Activity> Reproduce the closing run of lines below verbatim, from the line that contains "Task: Tap the TrustGuard shield logo" up to and including the final line.

Input data>
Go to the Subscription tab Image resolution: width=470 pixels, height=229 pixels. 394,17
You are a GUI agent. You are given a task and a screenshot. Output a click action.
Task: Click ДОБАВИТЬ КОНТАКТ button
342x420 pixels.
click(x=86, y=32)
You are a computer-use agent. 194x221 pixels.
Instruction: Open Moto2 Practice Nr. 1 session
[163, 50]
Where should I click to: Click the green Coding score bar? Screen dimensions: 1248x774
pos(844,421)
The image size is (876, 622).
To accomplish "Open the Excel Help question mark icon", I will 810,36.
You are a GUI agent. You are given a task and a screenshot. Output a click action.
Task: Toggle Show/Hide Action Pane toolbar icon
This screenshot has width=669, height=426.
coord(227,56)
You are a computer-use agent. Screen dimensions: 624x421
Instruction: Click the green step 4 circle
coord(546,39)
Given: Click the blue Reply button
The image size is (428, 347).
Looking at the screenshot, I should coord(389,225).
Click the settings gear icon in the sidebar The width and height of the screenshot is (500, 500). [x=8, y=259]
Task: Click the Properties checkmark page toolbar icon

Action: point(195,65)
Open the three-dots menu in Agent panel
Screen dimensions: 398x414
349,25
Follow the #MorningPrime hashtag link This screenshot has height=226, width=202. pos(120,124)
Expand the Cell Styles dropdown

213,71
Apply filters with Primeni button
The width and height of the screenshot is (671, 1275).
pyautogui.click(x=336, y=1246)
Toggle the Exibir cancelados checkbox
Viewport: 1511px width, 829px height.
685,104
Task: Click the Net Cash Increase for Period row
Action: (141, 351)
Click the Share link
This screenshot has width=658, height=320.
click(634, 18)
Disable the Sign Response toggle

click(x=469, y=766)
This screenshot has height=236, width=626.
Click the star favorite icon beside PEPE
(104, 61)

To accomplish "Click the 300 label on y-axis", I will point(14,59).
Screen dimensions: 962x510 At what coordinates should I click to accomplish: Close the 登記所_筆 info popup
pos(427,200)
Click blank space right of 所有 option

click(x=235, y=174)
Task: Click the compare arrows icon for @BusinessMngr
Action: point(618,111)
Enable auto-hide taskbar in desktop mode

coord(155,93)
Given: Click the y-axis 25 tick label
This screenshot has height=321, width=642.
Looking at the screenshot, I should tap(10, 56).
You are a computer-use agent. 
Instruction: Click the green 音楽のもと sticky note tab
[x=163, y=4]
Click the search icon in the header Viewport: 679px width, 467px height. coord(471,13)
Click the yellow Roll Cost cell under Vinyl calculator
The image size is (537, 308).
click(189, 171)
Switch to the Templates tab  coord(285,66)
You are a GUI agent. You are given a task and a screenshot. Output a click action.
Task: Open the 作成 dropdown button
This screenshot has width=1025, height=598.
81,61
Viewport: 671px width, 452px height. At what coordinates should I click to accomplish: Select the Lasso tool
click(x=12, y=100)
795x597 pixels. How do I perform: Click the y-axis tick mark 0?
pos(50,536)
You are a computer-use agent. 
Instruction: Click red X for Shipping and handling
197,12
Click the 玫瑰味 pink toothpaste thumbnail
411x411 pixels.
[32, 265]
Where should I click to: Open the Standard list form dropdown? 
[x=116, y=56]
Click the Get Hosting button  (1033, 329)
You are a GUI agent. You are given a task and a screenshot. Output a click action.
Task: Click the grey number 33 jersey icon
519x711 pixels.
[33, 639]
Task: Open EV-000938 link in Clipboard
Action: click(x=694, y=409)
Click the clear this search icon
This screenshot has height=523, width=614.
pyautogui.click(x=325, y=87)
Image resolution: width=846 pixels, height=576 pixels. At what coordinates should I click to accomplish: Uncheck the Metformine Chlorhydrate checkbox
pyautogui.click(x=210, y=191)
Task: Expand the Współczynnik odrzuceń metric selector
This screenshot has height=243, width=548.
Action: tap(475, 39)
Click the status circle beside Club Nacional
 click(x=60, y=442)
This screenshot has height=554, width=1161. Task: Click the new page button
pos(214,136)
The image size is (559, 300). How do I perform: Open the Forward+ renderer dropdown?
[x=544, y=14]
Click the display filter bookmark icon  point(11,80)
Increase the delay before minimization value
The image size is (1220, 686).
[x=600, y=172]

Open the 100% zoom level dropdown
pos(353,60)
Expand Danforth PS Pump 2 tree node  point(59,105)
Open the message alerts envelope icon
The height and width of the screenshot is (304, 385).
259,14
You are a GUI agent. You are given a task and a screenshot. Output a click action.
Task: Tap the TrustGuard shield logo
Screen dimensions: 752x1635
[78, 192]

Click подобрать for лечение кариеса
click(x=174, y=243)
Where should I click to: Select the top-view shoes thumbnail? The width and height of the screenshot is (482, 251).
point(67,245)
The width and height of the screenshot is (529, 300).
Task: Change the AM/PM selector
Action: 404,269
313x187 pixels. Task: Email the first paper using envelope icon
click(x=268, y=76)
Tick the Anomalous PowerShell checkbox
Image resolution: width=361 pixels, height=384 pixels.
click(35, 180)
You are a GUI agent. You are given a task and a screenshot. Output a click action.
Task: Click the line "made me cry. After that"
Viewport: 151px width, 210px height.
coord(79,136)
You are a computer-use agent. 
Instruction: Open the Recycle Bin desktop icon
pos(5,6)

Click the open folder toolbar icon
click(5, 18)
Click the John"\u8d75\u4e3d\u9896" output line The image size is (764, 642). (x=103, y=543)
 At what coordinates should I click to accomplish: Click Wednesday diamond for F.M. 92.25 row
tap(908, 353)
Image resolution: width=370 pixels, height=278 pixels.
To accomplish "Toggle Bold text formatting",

Task solution>
Task: Tap the TrustGuard shield logo
Screen dimensions: 752x1635
[78, 192]

Click подобрать for лечение кариеса
click(x=174, y=243)
Where should I click to: Select the top-view shoes thumbnail? The width and height of the screenshot is (482, 251).
point(67,245)
The width and height of the screenshot is (529, 300).
Task: Change the AM/PM selector
Action: 404,269
313x187 pixels. Task: Email the first paper using envelope icon
click(x=268, y=76)
Tick the Anomalous PowerShell checkbox
Image resolution: width=361 pixels, height=384 pixels.
click(35, 180)
You are a GUI agent. You are given a task and a screenshot. Output a click action.
Task: Click the line "made me cry. After that"
Viewport: 151px width, 210px height.
coord(79,136)
You are a computer-use agent. 
Instruction: Open the Recycle Bin desktop icon
pos(5,6)

Click the open folder toolbar icon
click(5, 18)
Click the John"\u8d75\u4e3d\u9896" output line The image size is (764, 642). (x=103, y=543)
 At what coordinates should I click to accomplish: Click Wednesday diamond for F.M. 92.25 row
tap(908, 353)
Image resolution: width=370 pixels, height=278 pixels.
To accomplish "Toggle Bold text formatting",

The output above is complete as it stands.